= Mere Green, Birmingham =

Commercial centre in Four Oaks, Sutton Coldfield, England

Mere Green is a small commercial centre in Four Oaks, Sutton Coldfield, England.

==Facilities==
Mere Green includes a mixture of independent shops, bars and restaurants and some national chain stores located around the junction of Lichfield Road, Belwell Lane, Hill Village Road and Mere Green Road.

Supermarkets include Marks and Spencer, Sainsbury's, Lidl and Aldi. There are several pubs in the area including the Mare Pool (Wetherspoons), Renato Lounge, Old School House (now closed) and the Fox and Dogs. Mere Green was also home to Flints which was a bar that was very popular in the 1970s and 1980s. It underwent various changes in ownership and name before resorting back to its original name in 2018. By 2022 it had ceased trading and in 2024 (along with the adjacent former Waitrose building) it was demolished to make way for the construction of an Aldi store. Aldi opened in October 2024.

Mere Green Library and Community Centre offers classes in such subjects as yoga and art, free internet access and facilities for tennis and lawn green bowls as well as hosting reading groups for adults and children and occasional exhibitions.

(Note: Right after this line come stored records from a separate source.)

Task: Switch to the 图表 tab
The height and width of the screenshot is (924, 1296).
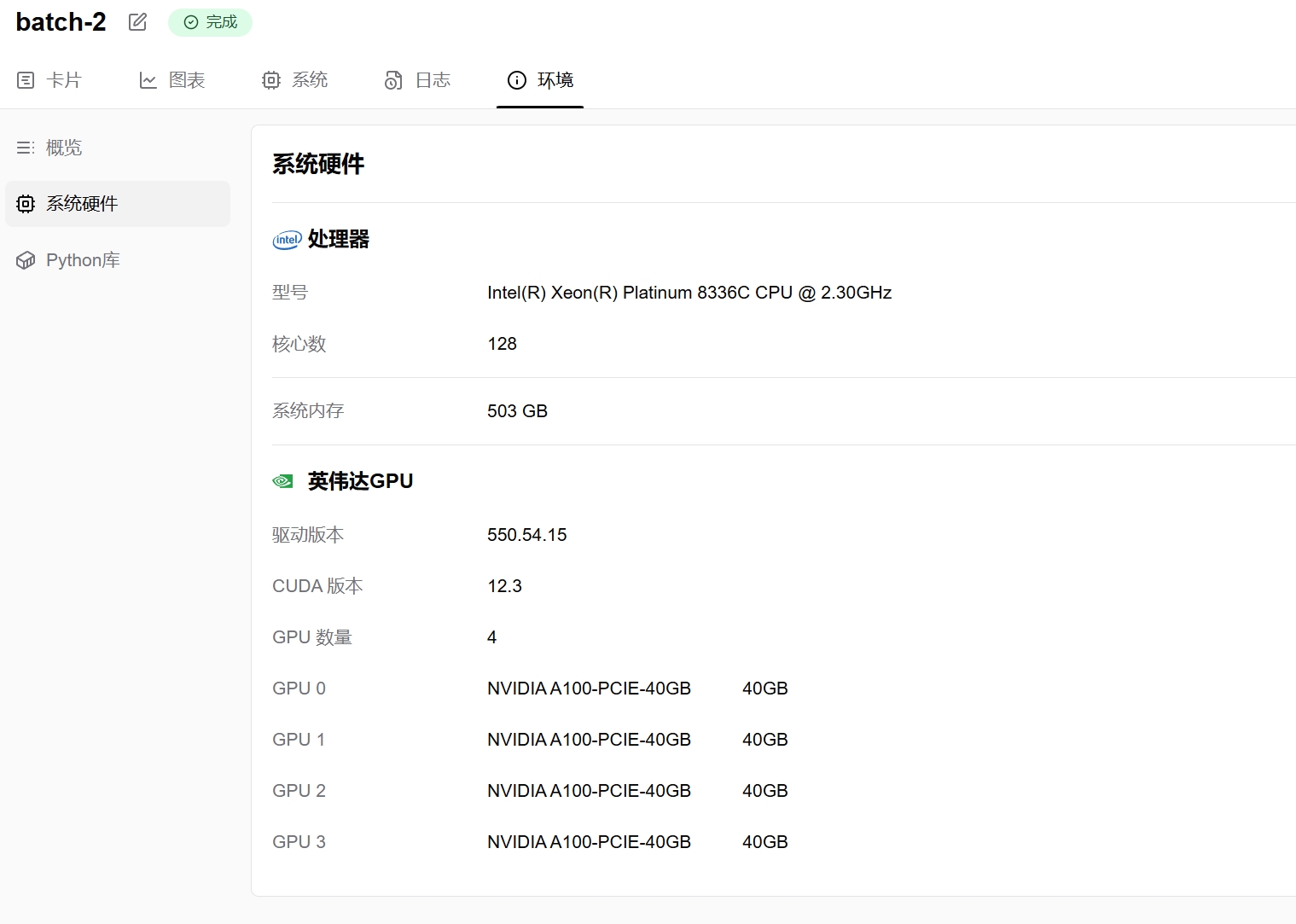Action: coord(188,79)
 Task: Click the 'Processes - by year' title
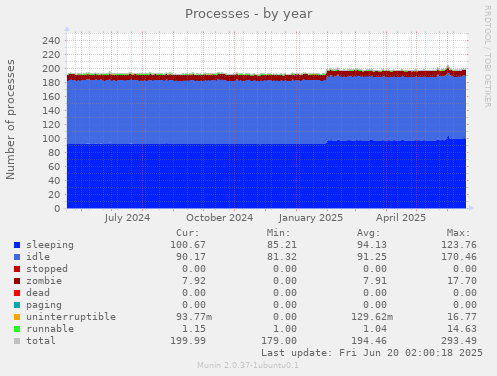249,14
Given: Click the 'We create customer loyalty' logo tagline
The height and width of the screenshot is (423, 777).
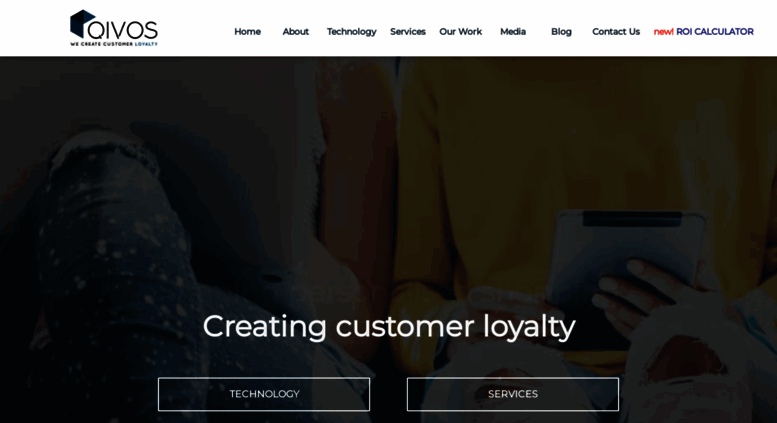Looking at the screenshot, I should [x=114, y=44].
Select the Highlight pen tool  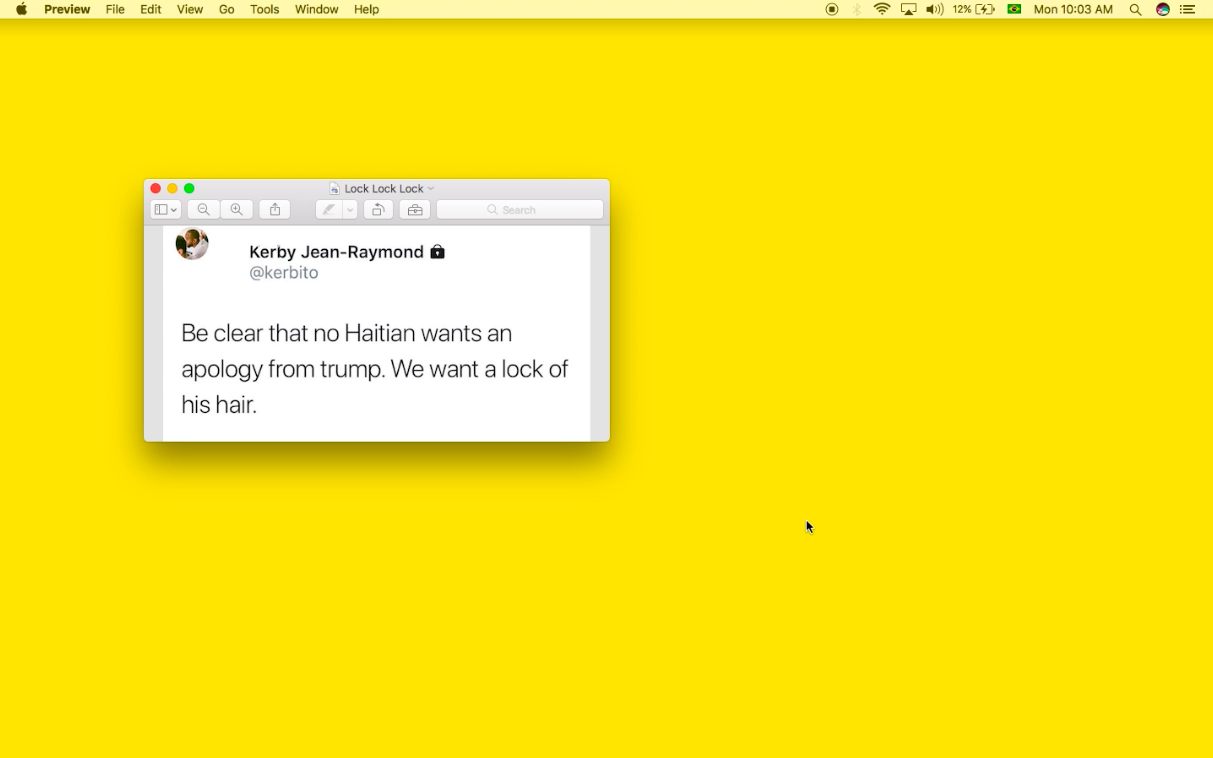[x=328, y=210]
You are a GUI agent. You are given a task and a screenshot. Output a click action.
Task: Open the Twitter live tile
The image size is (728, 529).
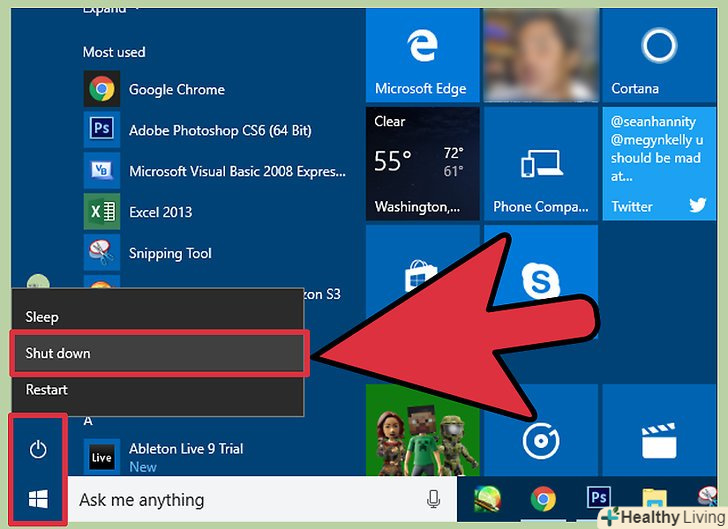(658, 164)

The area made the news in 1983 when Italian Renato Pagliari, then co-owner of the La Gondola restaurant in Mere Green, scored a No 1 hit single in the UK as one half of the singing duo 'Renée and Renato' with the song 'Save Your Love'. The restaurant no longer exists.

==Redevelopment==
Plans were outlined for a major redevelopment of the Mere Green shopping area, which would involve the demolition of many of the smaller shops. The scheme, led by Spring Urban, was approved in August 2007. The development was however delayed by the recession and again when Spring Urban's parent company, Castlemore Securities, went into administration in February 2009.

Work finally began on the £15 million "Mulberry Walk" scheme in September 2015.

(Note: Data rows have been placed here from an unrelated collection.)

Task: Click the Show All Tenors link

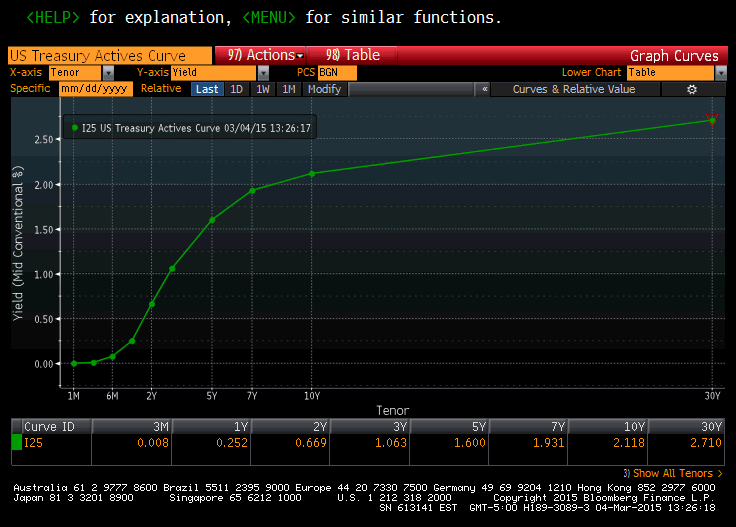Action: (x=672, y=473)
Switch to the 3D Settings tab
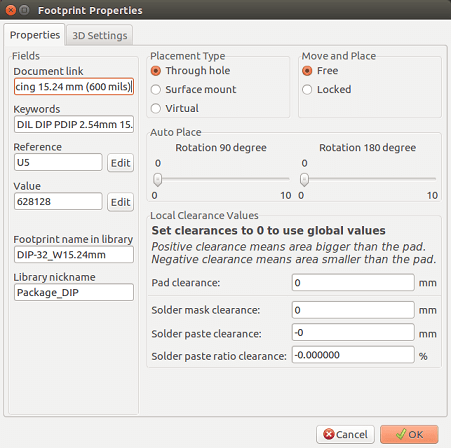Viewport: 451px width, 448px height. click(100, 35)
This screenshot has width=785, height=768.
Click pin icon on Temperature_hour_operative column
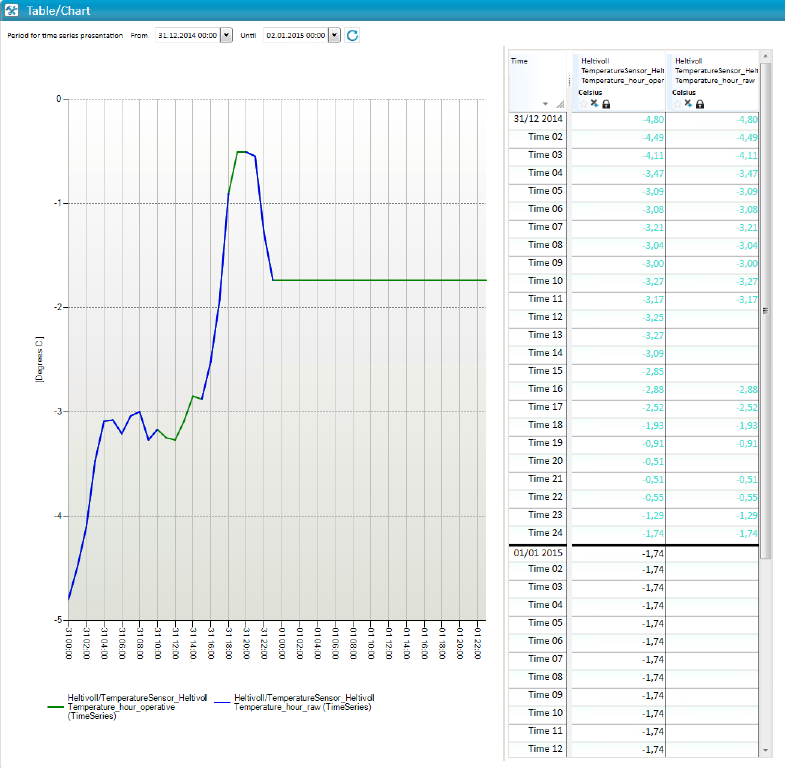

The first new store on the development that opened was Boots, which opened on 17 August 2016. Warrens Bakery moved in in February 2017, making the development home to their first store outside the West Country. This store closed in 2019.

==Public Transport==
Bus is the main public transport to and from Mere Green. Most services are operated by National Express West Midlands (NXWM) with service 78 operated by Diamond Bus and service 604 operated by Claribel Coaches. Service 604 will be operated by National Express from 25th April 2022. Until 2019, Midland Classic operated service X12 between Sutton Coldfield and Burton-upon-Trent which partly replaced the former Stevensons (later Arriva Midlands) service 112.
Routes include:
- 6 Walsall - Sutton Coldfield
- 78 Queslett - Sutton Coldfield. Part replaced by 78 (see below).
- 604 Kingstanding - Mere Green This service has now been replaced by service 78A operating between Kingstanding and Sutton Coldfield, also replacing part of the 78.
- X3 Birmingham - Hill Hook. This service was extended to serve Lichfield in 2019 partially replacing Midland Classic service X12.
- X5 Birmingham - Roughley

Mere Green centre is approximately 2/3 of a mile from Four Oaks railway station on the Cross-City Line which provides a frequent rail service to Redditch and Bromsgrove via Birmingham New Street and to Lichfield.